**** Data for processing ****
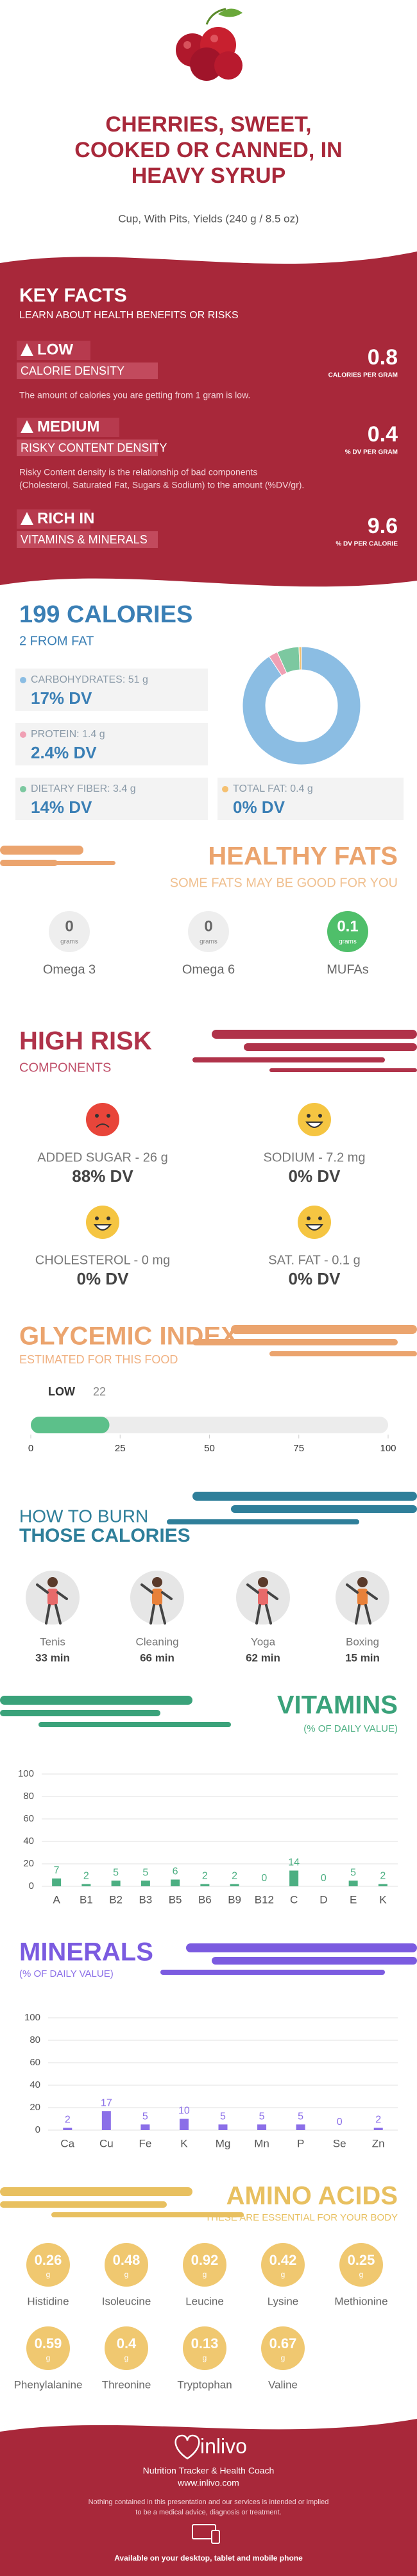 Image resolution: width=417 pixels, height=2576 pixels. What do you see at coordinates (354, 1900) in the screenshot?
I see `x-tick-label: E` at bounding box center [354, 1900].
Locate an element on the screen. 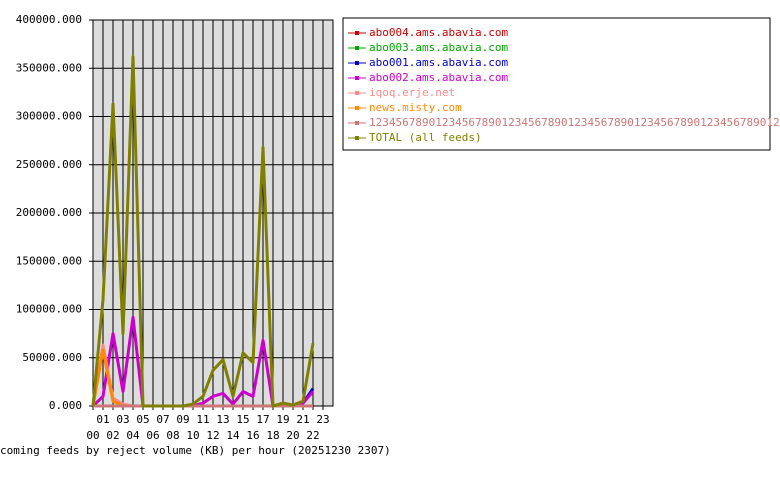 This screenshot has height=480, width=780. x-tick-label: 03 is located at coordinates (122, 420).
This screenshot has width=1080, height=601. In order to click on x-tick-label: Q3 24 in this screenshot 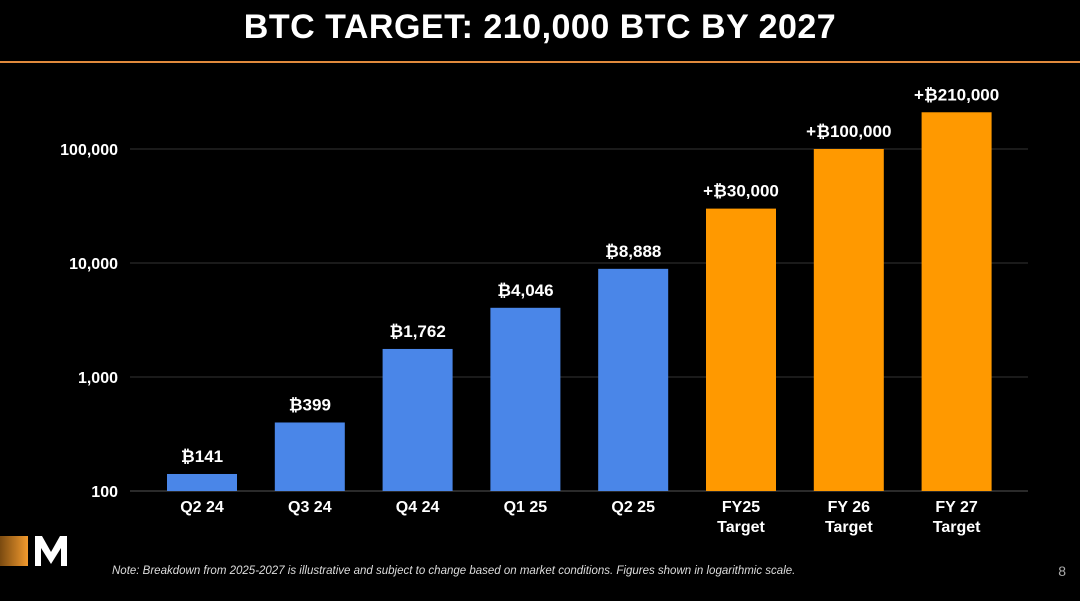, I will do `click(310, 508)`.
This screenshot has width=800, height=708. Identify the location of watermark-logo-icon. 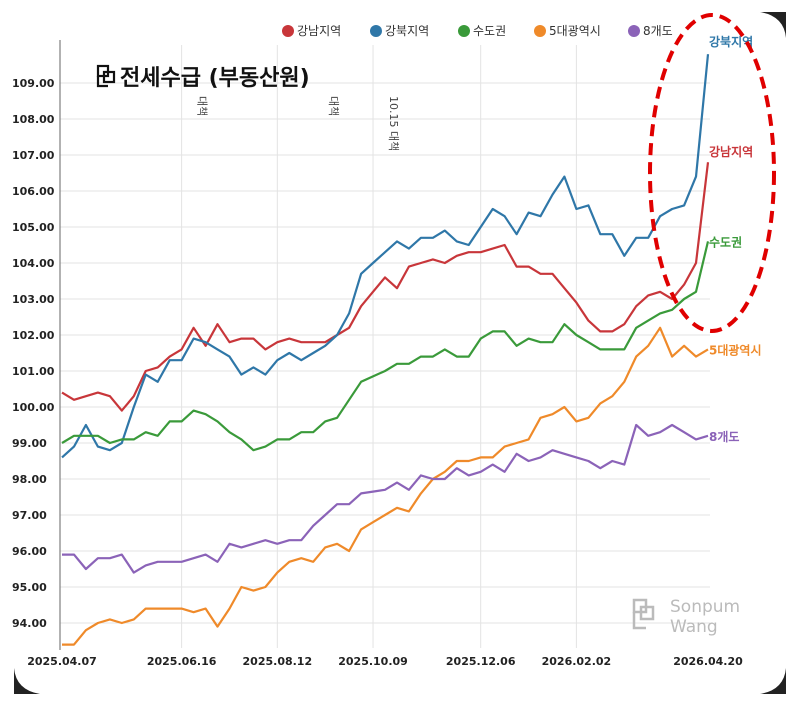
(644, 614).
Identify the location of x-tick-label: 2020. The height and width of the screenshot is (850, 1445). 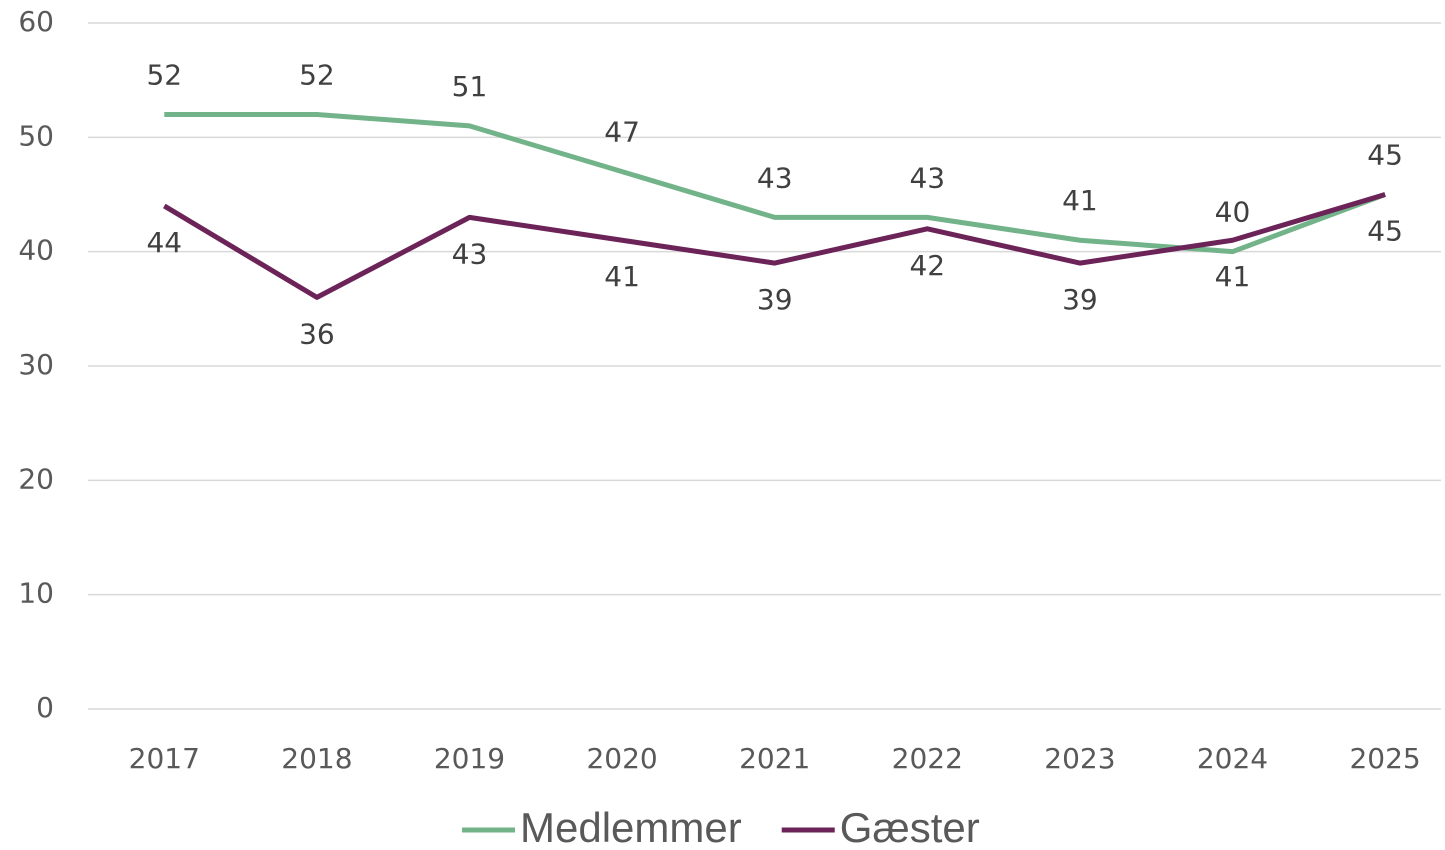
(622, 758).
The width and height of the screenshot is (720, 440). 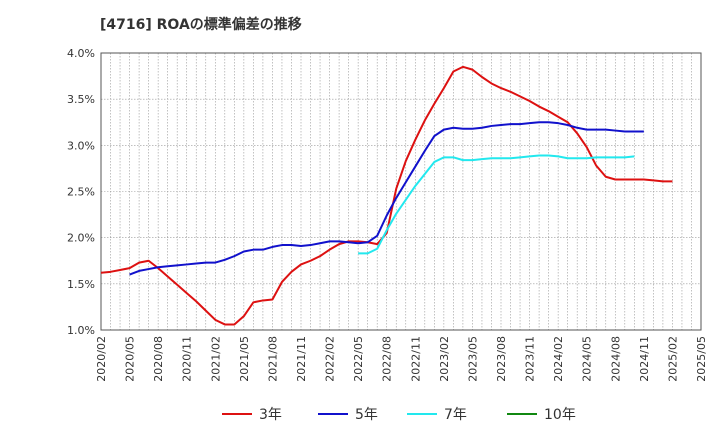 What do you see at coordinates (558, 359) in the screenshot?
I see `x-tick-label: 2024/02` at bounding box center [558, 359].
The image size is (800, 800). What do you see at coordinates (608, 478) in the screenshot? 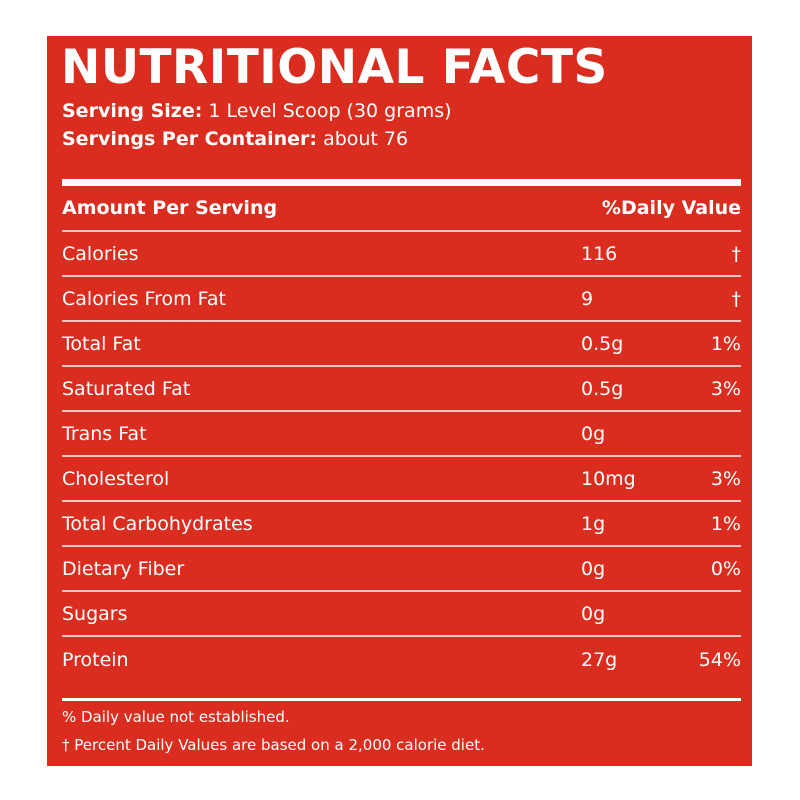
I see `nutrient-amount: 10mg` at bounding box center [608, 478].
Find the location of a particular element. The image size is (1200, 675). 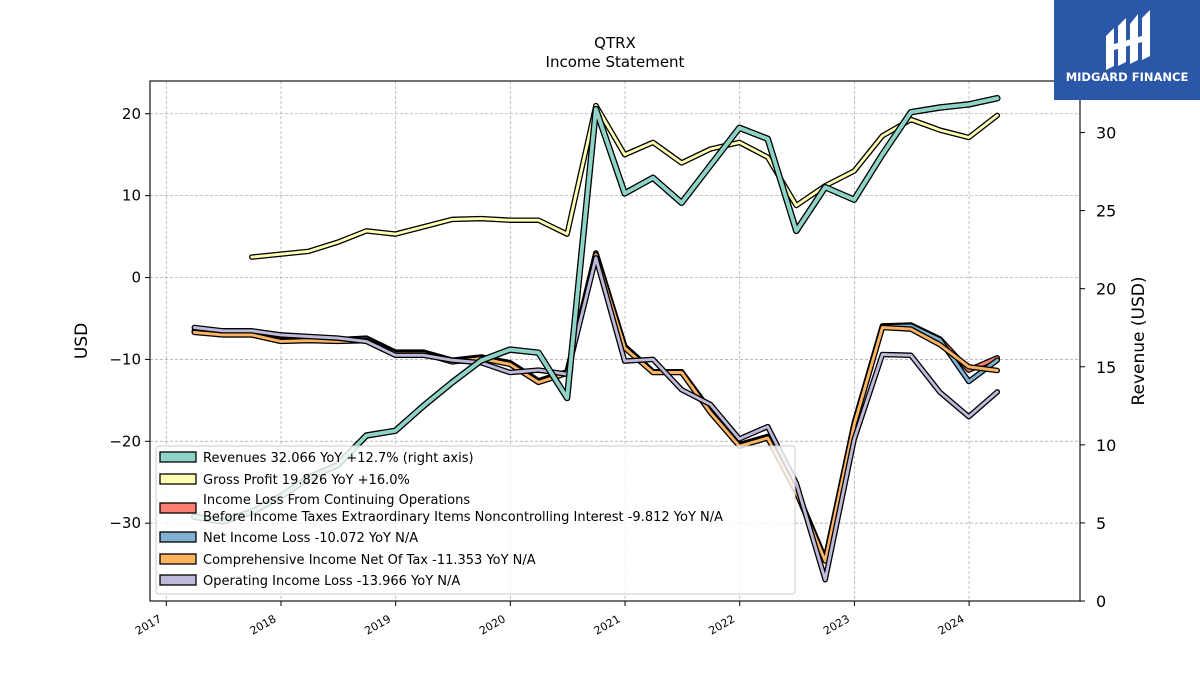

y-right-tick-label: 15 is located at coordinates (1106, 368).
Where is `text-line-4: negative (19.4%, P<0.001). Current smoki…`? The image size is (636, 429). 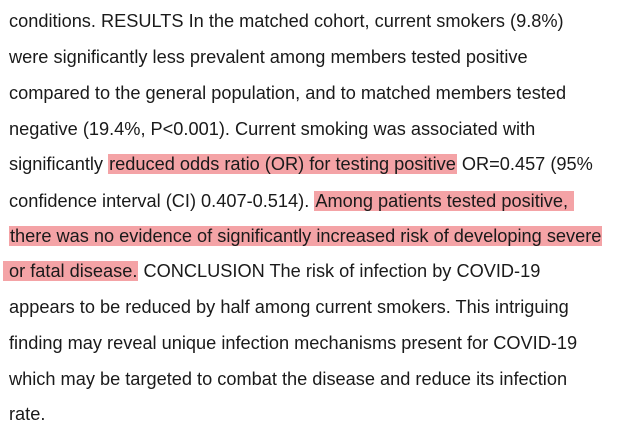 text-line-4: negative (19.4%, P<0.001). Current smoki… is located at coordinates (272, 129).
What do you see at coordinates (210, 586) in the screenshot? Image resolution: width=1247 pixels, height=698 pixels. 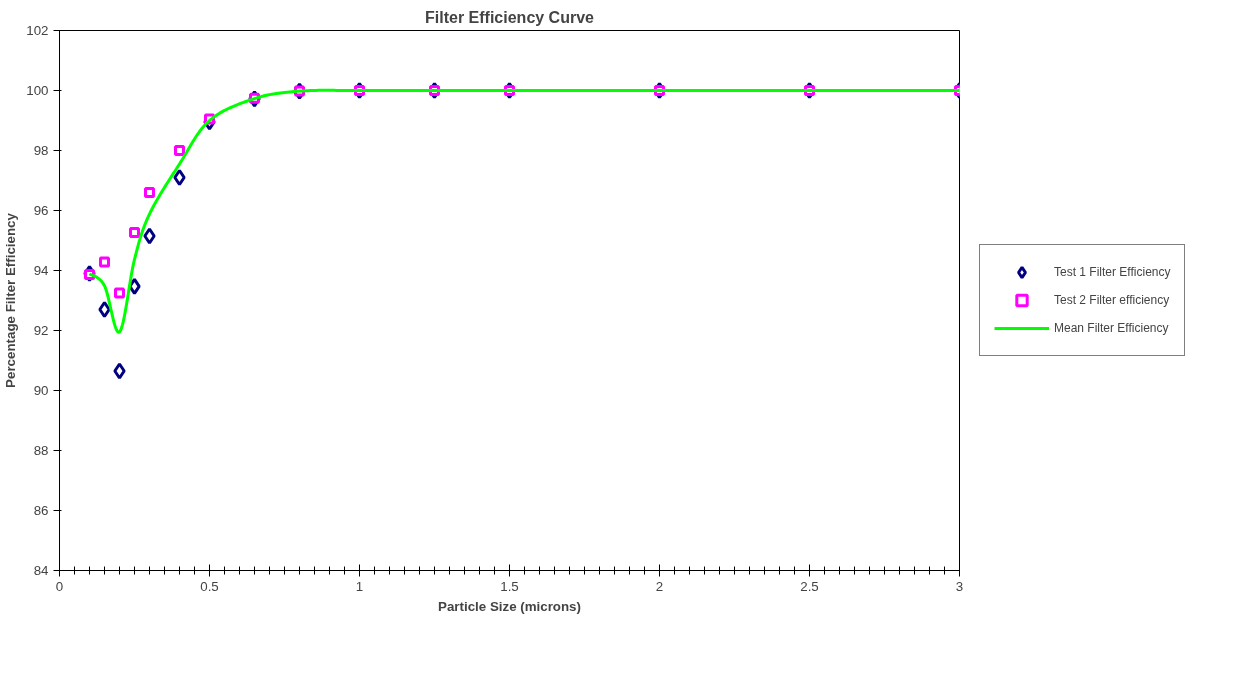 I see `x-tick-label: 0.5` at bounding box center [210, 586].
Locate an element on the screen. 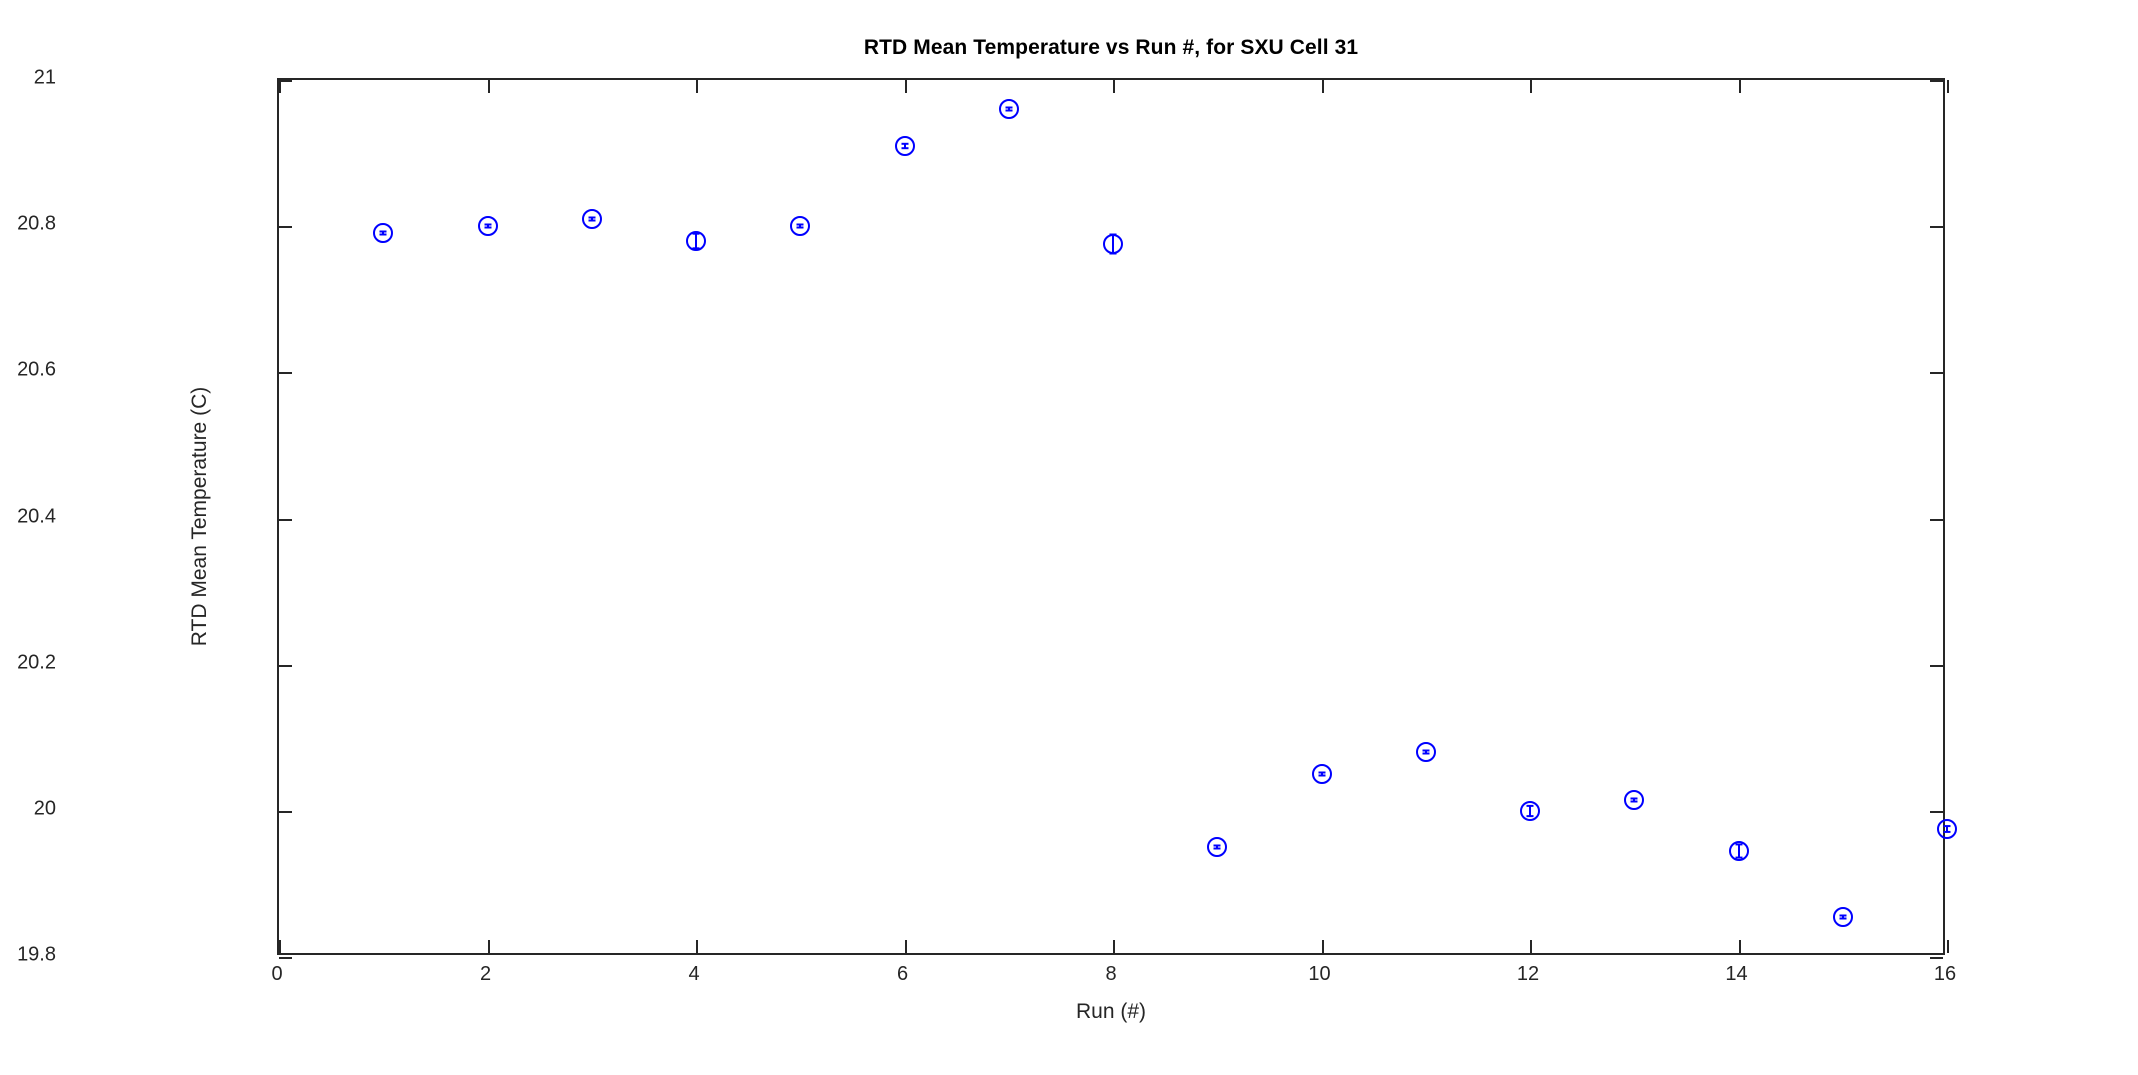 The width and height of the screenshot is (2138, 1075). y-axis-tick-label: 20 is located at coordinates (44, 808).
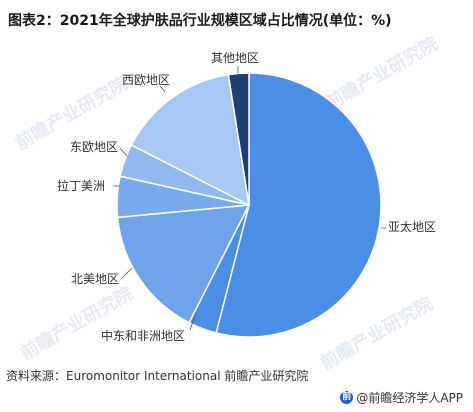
****
Beginning at the line that contains "Identify the location of x-tick-label: 2020." and stopping after the line that contains "(622, 758).", reproduce the material with "location" swapped for "position" and everything else unchanged. Omit the pictures from your answer.

Result for this exercise:
Identify the position of x-tick-label: 2020. The height and width of the screenshot is (850, 1445). 
(622, 758).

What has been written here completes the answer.